An American company forced out of the free zone had sought the intervention of President Muhammadu Buhari and the US Embassy in Nigeria.
When Africoat, a Nigerian-registered pipe-coating company came into Nigeria, it purchased a complete corrosion and concrete weight coating plants from Korindo in Indonesia in 2012, packaged for freight and shipped to Nigeria by charter vessel directly to the Lagos Deep Offshore Logistics (LADOL) base in Lagos where it established a world-class pipe-coating facility.
However, the vision and mission of this United States’ pipe-coating giant to build local capacity and create employment opportunities were said to have been truncated by a dishonest caretaker of the free zone, which allegedly deployed all arsenals at its disposal to strangle and seize Africoat’s assets by creating a toxic working environment.
This created the impression that LADOL was above the law.
Stakeholders emphasized that NEPZA as authority in charge, has the power and ability to intervene and protect investors when such situations occur.

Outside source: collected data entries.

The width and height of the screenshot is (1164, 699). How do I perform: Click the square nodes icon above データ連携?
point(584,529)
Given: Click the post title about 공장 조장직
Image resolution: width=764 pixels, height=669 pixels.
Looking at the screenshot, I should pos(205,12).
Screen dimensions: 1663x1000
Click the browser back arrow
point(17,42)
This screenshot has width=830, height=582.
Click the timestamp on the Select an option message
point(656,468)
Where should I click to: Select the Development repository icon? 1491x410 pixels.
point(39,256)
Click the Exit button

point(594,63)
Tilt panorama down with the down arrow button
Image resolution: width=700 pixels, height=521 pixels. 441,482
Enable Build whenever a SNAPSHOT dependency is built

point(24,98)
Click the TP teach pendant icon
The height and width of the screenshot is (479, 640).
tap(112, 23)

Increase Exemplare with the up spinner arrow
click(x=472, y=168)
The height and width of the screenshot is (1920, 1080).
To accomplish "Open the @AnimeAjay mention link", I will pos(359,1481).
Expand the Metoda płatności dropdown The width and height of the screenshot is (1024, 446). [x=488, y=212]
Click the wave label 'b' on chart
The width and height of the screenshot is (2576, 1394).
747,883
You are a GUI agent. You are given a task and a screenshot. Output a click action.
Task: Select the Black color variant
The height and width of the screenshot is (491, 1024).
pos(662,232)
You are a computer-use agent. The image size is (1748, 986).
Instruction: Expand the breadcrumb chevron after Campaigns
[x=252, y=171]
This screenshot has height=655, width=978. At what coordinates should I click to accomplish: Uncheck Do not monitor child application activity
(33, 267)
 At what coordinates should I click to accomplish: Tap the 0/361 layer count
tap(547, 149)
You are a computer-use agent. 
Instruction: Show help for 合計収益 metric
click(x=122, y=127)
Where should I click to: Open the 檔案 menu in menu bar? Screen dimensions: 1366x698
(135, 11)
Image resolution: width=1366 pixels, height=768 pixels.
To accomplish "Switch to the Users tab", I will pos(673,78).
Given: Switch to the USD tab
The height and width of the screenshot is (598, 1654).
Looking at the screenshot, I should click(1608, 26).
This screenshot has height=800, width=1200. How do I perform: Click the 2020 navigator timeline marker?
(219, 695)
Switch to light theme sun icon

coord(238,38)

There is urgent need to halt further exit of foreign investors as this will truncate Nigeria’s dream of creating job opportunities and growing its economy.
LADOL’s disputes with Samsung Heavy Industries Nigeria are also subject of litigations in Nigerian courts, while arbitration is also ongoing in the UK.
LADOL’s high handedness fueled by its claim of having powerful contacts at the highest level of Nigeria’s political leadership, has made peaceful settlement of these disputes a herculean task.
Multiple litigations and arbitrations are disincentive to investments.
It is strange that the federal government would attract foreign investors and a Nigerian company chases the investors away without any consequences.
While LADOL was allegedly killing investments, many government agencies, appeared to be watching helplessly.
There is the need for the Nigerian government to rescue foreign investments from the clutches of the harsh operating environment.
*** Ekong, a public policy analyst, wrote from Port Harcourt.